Подобное пристрастное толкование результатов характерно не только для случая с Кенневикским человеком. В 2017 году проводилось исследование скелетных остатков, найденных на острове близ тихоокеанского побережья Канады. Как утверждалось в работе, эти остатки возрастом около 10 300 лет свидетельствуют, что все это время в данном регионе присутствовало одно и то же племя индейцев21. Но опять же, если как следует разобраться в опубликованном материале, то становится понятно, что данные остатки к местному населению не ближе, чем к индейцам Южной Америки.
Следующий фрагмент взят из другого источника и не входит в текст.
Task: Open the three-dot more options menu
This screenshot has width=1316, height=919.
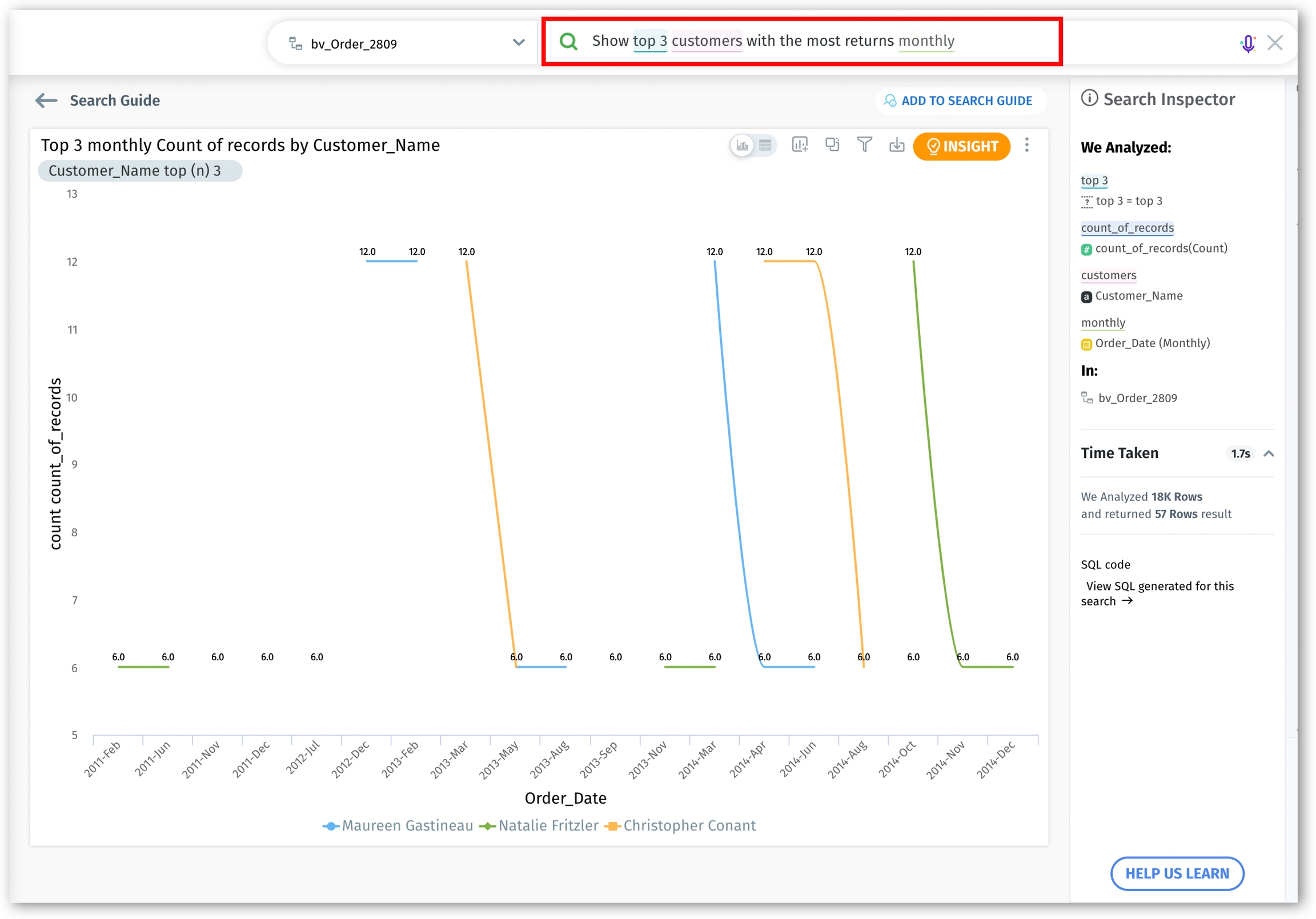Action: (x=1026, y=145)
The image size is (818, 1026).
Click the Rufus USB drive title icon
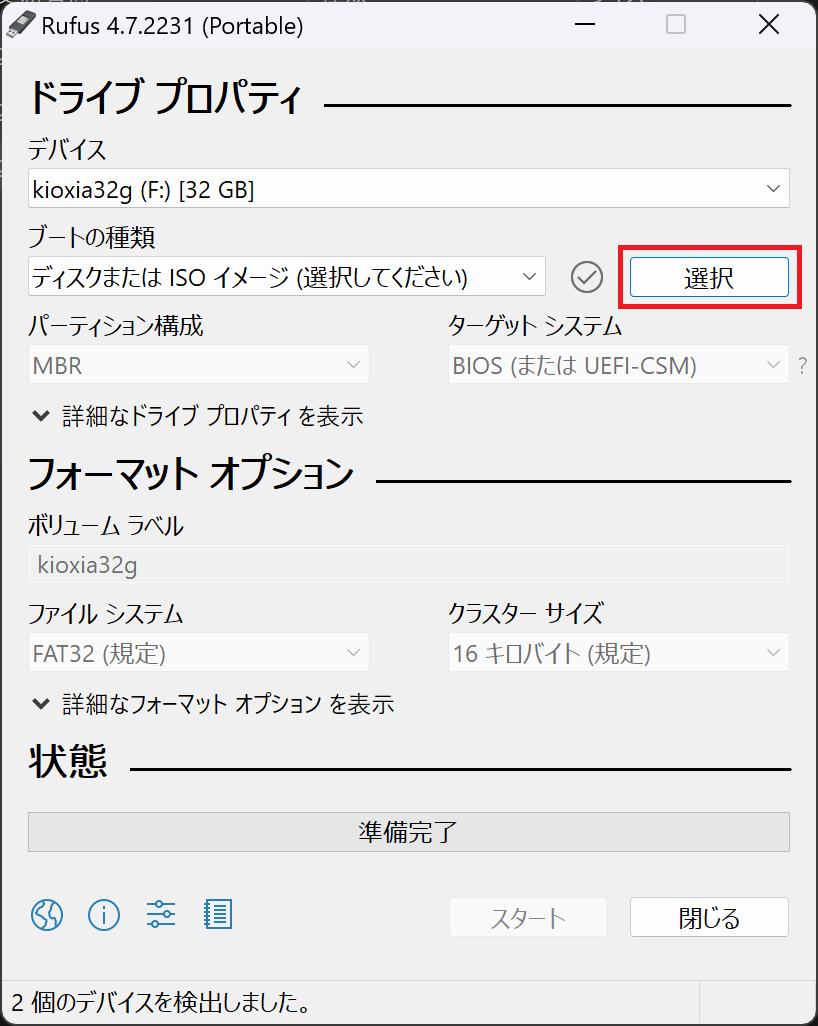pos(22,25)
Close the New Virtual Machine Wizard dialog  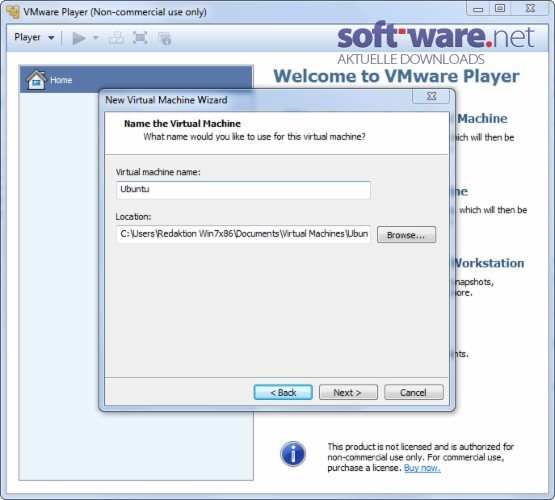[x=431, y=96]
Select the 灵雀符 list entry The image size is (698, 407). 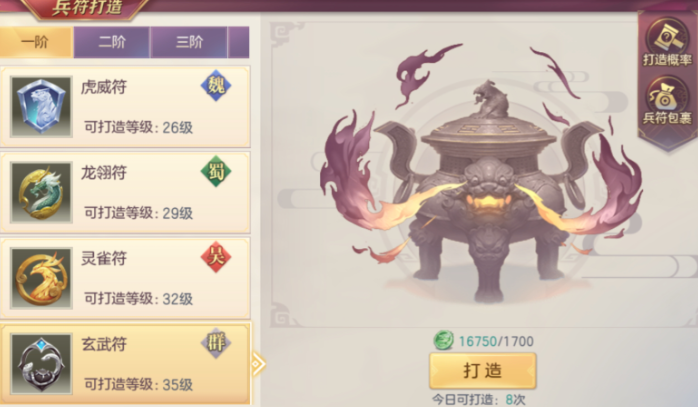point(125,278)
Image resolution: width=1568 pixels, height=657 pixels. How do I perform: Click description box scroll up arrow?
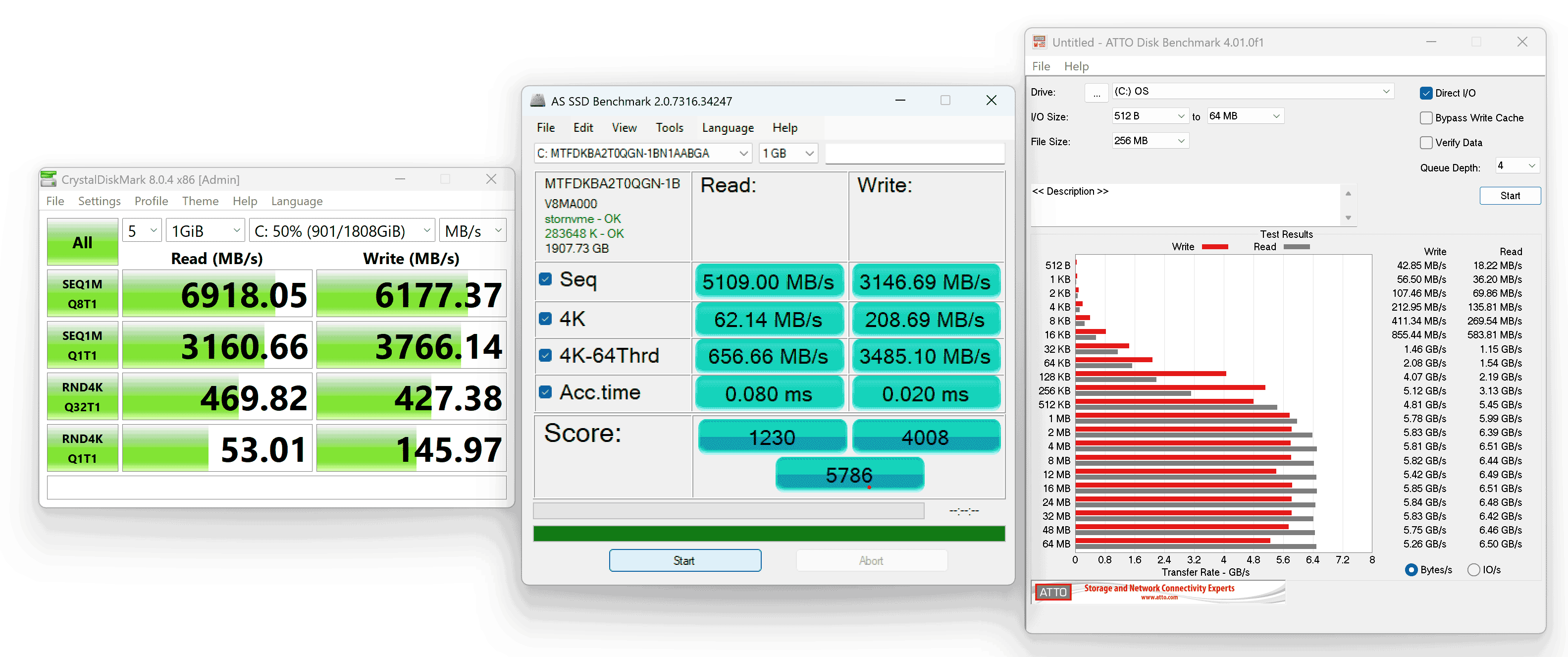point(1348,194)
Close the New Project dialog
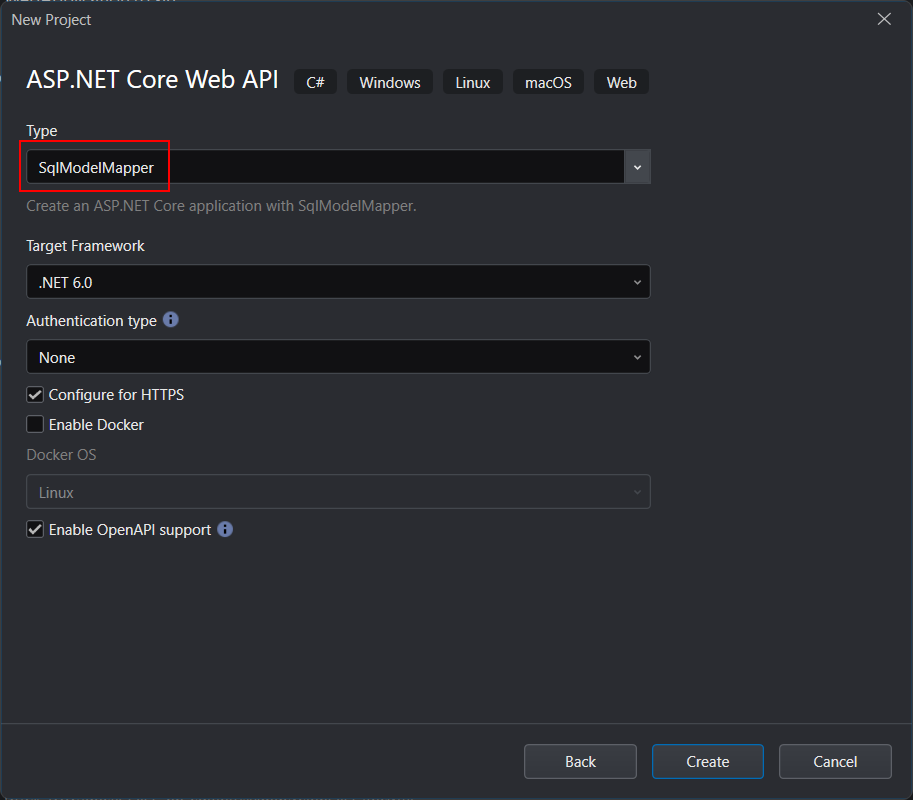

И это всего лишь два примера, как в публикациях по древней ДНК все чаще звучат безосновательные заявления о прямом наследии тех или иных групп населения и древних останков, при этом дело не ограничивается индейцами. У ученых, работающих с коренными народами, имеется для этого сильный мотив – подобные заявления открывают доступ к первичному материалу. В обычном случае нормальный научный процесс отбрасывает не подкрепленные как следует выводы, а здесь вся процедура идет вкривь. А если члены исследовательской команды вовлечены в работу по собственной истории и заинтересованы в определенных выводах, то они склонны приукрашивать свои открытия. При этом сторонние ученые, опасаясь ответной реакции, не слишком усердно указывают на огрехи таких работ.
Спорное дело Кенневикского человека, решавшееся в судебном порядке, сильно накалило отношения между учеными и племенами индейцев. В результате изучение индейской истории осложнилось еще больше. Я разговаривал на эту тему с археологами, антропологами, директорами музеев, занимающихся ранней историей индейцев, и у меня сложилось впечатление, что, возвращая научно значимые материалы, многие из них испытывали глубокое чувство потери; они, естественно, знают, что большая часть коллекций собрана сомнительными способами, в ходе отчуждения индейских исконных территорий, но все равно было бы лучше оставить их в ведении музеев22. На другой чаше этих весов оказывается чувство потери у индейцев, когда тревожат кости их мертвецов. Для поиска точки равновесия многие музеи пригласили на работу “инспекторов NAGPRA”, в чьи обязанности входило определение культурных артефактов и скелетных остатков, соотносимых с конкретными индейскими племенами, контакт с представителями этих племен и достижение договоренностей относительно возврата указанных единиц хранения. И хотя инспектора NAGPRA, с которыми я общался, старались следовать букве закона и выполняли свою задачу на высоком профессиональном уровне, но они явно стремились не заходить дальше необходимого. Им очень не по себе, когда приходится возвращать индейцам музейные материалы без должных научных доказательств, как это произошло с кенневикскими останками.